It was pouring rain one recent Saturday (well, drizzling anyway or at least overcast), and neither Jackie nor I felt like pulling on our sou’westers and wading the four whole blocks to our nearest good pastry shop to buy the next morning’s breakfast. And when we have nothing store-bought in the house, there are two Sunday options: The easy one (toast) and the more complicated one (pancakes or French toast).
This time, we both felt like pancakes, and Jackie reminded me that we’d been meaning to revisit the British (or, more specifically, Scottish) drop scone — a pancake alternative for which she has fond childhood memories.
Drop scones are, in fact, akin to American breakfast pancakes. They are leavened with baking powder and use the same suite of ingredients but in different proportions: The good ones contain more egg and less milk (sometimes buttermilk). They are small — say, three inches across — and are eaten not with maple syrup, but with jam and butter. Jackie remembers eating them with her fingers at teatime, not for breakfast.
To save a moment in the morning, I combined the dry ingredients the night before, which is what I try to do for any breakfast pancakes or waffles. To make 12 to 14 drop scones (enough for four people, or three if you’re hungry), I whisked together 1 cup of all-purpose flour, a rounded teaspoon of baking powder, 1/2 teaspoon of kosher salt and 1 1/2 tablespoons of sugar. The next morning, I combined two beaten eggs, 2/3 cup of milk and 2 tablespoons of butter, melted, and thoroughly stirred this mixture into the dry ingredients. You want a fairly thick but not mortarlike batter. It should spread a little when cooking but mustn’t run all over the griddle.

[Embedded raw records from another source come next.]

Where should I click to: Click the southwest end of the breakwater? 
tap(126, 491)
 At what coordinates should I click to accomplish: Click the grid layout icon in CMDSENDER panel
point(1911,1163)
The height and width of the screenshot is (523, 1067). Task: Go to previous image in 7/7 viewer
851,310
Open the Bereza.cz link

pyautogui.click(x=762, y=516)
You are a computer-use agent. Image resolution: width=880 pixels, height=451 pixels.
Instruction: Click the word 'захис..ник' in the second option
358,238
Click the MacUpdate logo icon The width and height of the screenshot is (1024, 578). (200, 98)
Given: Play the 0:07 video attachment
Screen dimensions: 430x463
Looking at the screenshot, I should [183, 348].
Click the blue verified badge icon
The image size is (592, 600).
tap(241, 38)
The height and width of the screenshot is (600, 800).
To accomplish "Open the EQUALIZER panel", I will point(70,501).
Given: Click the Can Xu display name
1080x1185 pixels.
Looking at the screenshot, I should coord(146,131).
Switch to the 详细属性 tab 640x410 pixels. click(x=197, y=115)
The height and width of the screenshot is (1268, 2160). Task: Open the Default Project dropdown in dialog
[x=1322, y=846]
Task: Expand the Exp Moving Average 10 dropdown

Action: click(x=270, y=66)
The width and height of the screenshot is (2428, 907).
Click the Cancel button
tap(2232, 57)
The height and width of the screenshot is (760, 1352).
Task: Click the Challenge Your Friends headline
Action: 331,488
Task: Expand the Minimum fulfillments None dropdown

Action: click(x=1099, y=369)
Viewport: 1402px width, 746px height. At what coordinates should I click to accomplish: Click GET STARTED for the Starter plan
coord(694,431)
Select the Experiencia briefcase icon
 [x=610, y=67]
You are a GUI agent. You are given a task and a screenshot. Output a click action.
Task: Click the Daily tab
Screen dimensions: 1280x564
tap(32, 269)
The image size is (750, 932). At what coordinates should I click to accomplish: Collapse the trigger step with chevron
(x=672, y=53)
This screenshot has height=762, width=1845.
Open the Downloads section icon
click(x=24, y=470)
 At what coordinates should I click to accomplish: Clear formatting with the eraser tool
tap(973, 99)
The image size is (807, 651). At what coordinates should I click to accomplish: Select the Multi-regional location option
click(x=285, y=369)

Meanwhile, I heated a large skillet (I could have used an electric or stove-top griddle) until droplets skittered along the surface when I flicked a little water onto it. Even though the pan was non-stick, I added a little butter, then deposited heaping tablespoons of batter onto it. (There was room for five or six per batch.) Each spread into a roughly three-inch pancake; if the batter seems reluctant to do this, you can help it with the back of a damp spoon before slightly thinning the remaining batter with milk before proceeding. Even if you’re using a thermostat-controlled electric griddle, keep your eye on the temperature: You don’t want these to burn or to cook too slowly.
Cook them as you would any breakfast pancake — until bubbles begin to form on the surface and the underside is golden brown, about three minutes, more or less, depending on the actual temperature of the skillet. Then flip them and cook for another minute or so. If you need to do these in batches, as I did, don’t try to keep them hot; just pile them up on a plate to keep them from getting stone cold, because they are best eaten tepid. Leftovers can be gently reheated for an afternoon snack.
Smeared lightly with softened butter and topped (also lightly) with good jam (we had plum jam from this company), these were a treat — and more different from standard hotcakes than you’d imagine from the ingredients list. The extra egg changes the game: It adds great flavor and prevents that doughy interior that regular pancakes sometimes have. Just the thing for when you just can’t be bothered to go out and buy a couple of brioches.